** VORLIEGENDER TEXT **

Entscheidungsstichwort (Thema)
Alternative Anknüpfung im Abstammungsrecht
Leitsatz (amtlich)
Der Senat hält an seiner Auffassung fest, dass das Günstigkeitsprinzip zum Vorrang der Vaterschaft des geschiedenen Ehemannes führt, die nach türkischem Recht für das innerhalb von 300 Tagen nach Rechtskraft der Scheidung geborene Kind eintritt.
Normenkette
EGBGB Art. 19 Abs. 1
Verfahrensgang
AG Hagen (Beschluss vom 11.09.2013; Aktenzeichen 8 III 55/13) |
Tenor
Der angefochtene Beschluss wird abgeändert. Der Antrag der Beteiligten zu 1), in dem Geburtseintrag G.../... des Standesamtes I den Eintrag bezüglich des Vaters des Kindes zu löschen, wird zurückgewiesen.
Eine Erstattung außergerichtlicher Kosten der Beteiligten findet in beiden Instanzen nicht statt.
Der Geschäftswert wird auf 5.000 EUR festgesetzt.
Die Rechtsbeschwerde wird nicht zugelassen.

** ANGEZEIGTE DATEN **
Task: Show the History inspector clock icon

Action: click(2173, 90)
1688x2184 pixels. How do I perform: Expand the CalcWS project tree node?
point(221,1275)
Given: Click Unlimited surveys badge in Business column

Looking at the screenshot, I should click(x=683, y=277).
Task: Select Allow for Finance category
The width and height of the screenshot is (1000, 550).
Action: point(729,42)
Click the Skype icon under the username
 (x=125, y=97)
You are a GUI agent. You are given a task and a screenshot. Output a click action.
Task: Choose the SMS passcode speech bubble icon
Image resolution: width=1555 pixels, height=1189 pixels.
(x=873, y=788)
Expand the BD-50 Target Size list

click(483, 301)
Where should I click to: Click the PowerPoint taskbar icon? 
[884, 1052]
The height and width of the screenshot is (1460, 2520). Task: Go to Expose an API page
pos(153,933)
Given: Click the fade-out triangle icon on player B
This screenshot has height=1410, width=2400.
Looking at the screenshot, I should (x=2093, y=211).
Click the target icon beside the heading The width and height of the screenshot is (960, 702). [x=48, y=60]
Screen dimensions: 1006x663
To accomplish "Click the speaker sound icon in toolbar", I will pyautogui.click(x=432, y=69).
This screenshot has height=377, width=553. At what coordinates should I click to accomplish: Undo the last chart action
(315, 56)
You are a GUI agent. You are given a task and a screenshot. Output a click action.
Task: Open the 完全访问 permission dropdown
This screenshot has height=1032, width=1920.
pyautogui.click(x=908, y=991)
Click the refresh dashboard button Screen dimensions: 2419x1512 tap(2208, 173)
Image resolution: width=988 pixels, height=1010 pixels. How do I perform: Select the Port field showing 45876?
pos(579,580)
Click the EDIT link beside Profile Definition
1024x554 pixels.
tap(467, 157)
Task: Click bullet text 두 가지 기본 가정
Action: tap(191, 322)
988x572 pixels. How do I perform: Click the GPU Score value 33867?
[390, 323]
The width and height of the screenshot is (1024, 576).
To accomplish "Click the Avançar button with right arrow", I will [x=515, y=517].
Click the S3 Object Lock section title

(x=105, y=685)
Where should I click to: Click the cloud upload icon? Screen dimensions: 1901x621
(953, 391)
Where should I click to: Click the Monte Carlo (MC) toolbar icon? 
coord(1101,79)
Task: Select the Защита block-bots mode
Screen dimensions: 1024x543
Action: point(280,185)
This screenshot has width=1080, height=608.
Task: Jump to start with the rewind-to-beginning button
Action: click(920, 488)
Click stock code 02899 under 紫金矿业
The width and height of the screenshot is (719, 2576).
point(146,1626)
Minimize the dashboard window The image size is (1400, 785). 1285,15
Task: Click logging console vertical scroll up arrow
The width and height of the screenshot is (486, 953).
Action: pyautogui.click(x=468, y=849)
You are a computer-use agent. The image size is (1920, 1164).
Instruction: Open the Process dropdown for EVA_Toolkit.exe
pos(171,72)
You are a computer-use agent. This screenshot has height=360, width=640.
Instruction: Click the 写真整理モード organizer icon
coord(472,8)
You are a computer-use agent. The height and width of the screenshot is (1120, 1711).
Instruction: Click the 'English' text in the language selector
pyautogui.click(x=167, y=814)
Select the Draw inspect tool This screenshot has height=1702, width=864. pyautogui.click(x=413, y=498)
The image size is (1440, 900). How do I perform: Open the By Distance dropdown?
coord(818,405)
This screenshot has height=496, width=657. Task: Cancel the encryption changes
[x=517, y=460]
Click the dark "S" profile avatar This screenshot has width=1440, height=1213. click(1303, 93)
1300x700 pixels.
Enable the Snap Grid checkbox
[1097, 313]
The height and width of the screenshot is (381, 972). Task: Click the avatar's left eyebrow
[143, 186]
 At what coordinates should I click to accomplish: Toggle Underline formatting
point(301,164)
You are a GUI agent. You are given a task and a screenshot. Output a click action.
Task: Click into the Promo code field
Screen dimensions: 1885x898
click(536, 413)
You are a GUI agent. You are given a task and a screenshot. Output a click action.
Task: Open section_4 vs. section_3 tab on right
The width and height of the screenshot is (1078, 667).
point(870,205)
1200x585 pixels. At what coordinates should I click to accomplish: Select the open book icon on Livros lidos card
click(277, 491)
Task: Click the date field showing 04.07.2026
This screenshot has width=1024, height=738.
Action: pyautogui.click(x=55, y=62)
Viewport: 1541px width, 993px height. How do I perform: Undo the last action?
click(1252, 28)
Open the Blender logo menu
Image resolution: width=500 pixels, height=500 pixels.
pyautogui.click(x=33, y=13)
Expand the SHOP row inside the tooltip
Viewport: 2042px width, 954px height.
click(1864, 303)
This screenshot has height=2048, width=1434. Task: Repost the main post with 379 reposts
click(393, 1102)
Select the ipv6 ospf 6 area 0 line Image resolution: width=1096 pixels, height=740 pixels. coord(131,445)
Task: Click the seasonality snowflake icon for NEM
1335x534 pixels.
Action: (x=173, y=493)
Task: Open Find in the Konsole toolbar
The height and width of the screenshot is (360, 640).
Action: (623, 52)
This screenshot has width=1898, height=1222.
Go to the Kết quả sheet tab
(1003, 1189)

** GESTELLTE AUFGABE **
Stimmen diese Aussagen mit dem vorliegenden Text überein? Beantworten Sie jede mit Ja oder Nein und zitieren Sie wörtlich die entscheidenden Worte des Textes. 1. Der Geschäftswert wird auf 5.000 EUR festgesetzt. 2. Die Rechtsbeschwerde wird zugelassen. 3. Der Leitsatz betrifft ein Kind, das innerhalb von 200 Tagen nach Rechtskraft der Scheidung geboren wurde. Stützen Sie sich dabei ausschließlich auf den vorliegenden Text.

** LÖSUNG DER AUFGABE **
1. Ja: „Der Geschäftswert wird auf 5.000 EUR festgesetzt.“
2. Nein: „Die Rechtsbeschwerde wird nicht zugelassen.“
3. Nein: „für das innerhalb von 300 Tagen nach Rechtskraft der Scheidung geborene Kind“